An International Monetary Fund (IMF) study on energy consumption revealed the importance of design choices within the crypto ecosystem to build an environmentally friendly mainstream payment system.
In the study entitled “Digital Currencies and Energy Consumption,” the IMF examined the energy consumption of crypto assets based on their distinct design elements to evaluate the ideal mechanism for developing central bank digital currencies (CBDCs).
Estimates of energy use (in kWh) per transaction for the core processing of different payment systems. Source: IMF
Sharing the groundwork for policy discussions around the environmental impacts of digital currencies, the IMF recommended moving away from proof-of-work (PoW)-based distributed ledger (DLT) applications, adding:
“In particular, Bitcoin (BTC), the best-known application of this type, is estimated to consume much energy (about 144 terawatt-hours (TWh)) per year.

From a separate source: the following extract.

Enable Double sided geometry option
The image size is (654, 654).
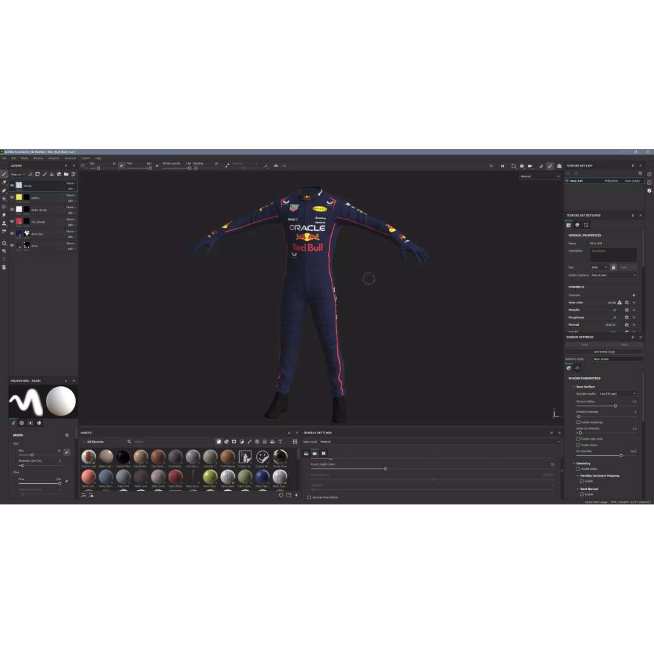tap(578, 469)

Although scalability solutions reduce the energy cost per transaction, they do not reduce the overall energy spending.”
However, the international organization acknowledged the high energy efficiency brought about by non-PoW, permissioned crypto assets when compared to the traditional financial system:
“The potential of non-PoW permissioned crypto assets to reduce energy consumption relative to the existing payment system comes about from energy savings on both core processing architectures and user payment means.”

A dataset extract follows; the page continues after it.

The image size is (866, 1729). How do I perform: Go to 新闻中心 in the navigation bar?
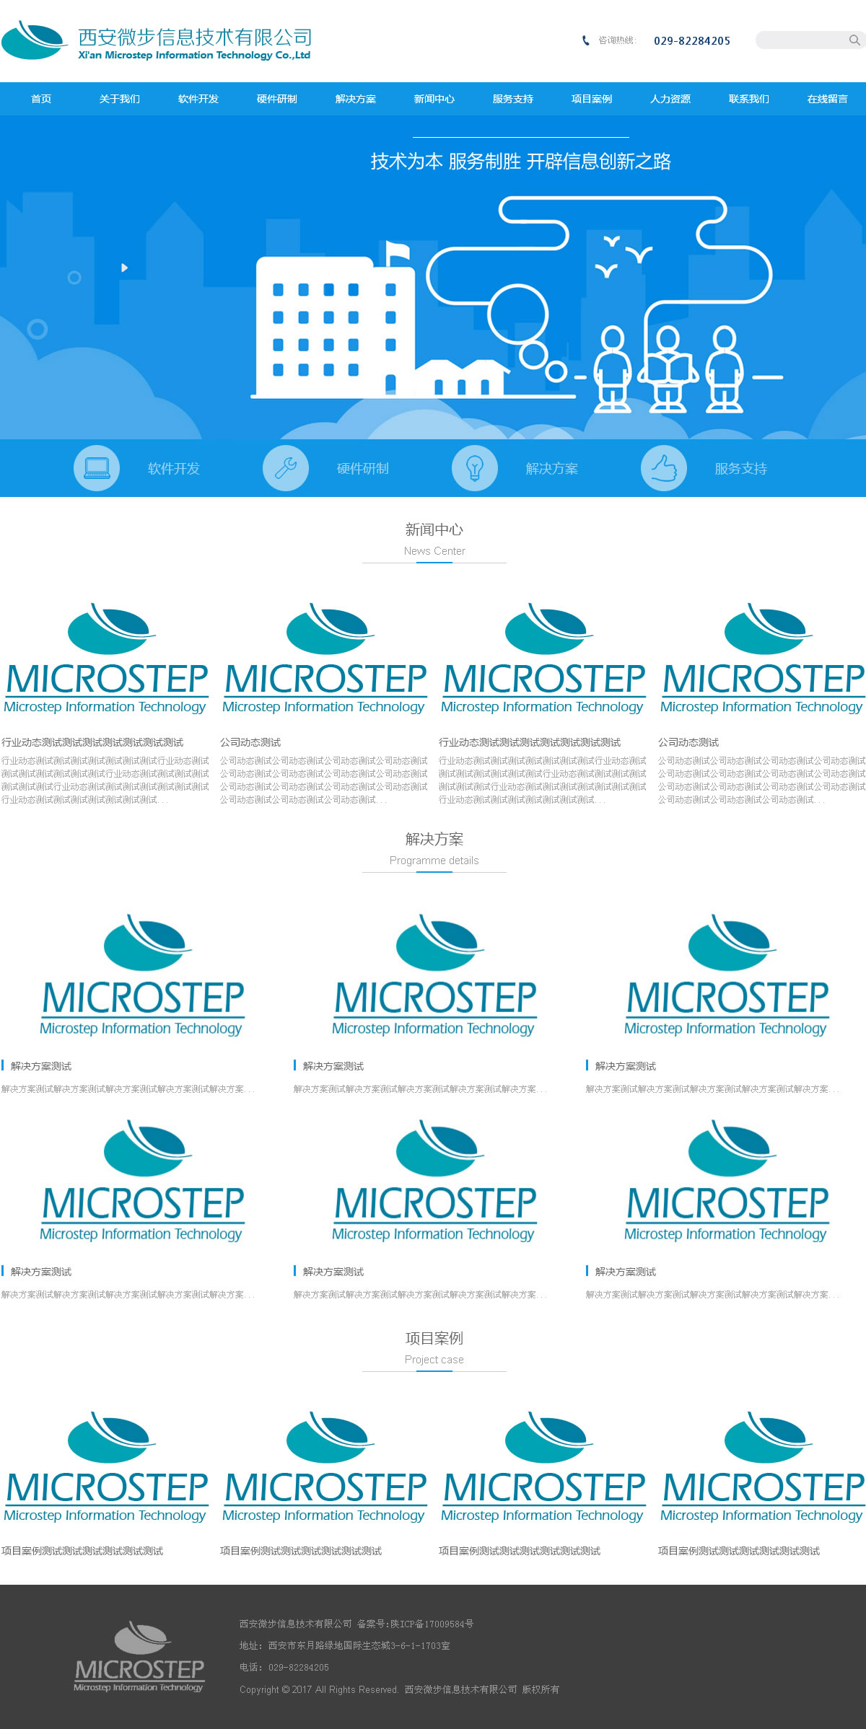(434, 99)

Drawing a conclusion from the study, the IMF’s recommendation to the central banks is to “design CBDCs with the explicit goal to be environmentally friendly.” This means selecting platforms, hardware and design options with “a lower carbon footprint than the central banks’ legacy systems” right from the experimentation phase.

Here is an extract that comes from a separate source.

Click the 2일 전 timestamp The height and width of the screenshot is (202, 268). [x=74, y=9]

In addition to eco-friendly components, central banks were recommended to include other features in the CBDCs, such as compliance, higher resilience and offline capabilities.
The IMF also pointed out that the policymakers will consider the mainstreaming of crypto or CBDCs by weighing the environmental impact of the technology’s underlying design. In the study, IMF estimated that the annual energy consumption by the global payment system stands at 47.3 TWh — roughly matching the yearly consumption of economies like Portugal and Bangladesh.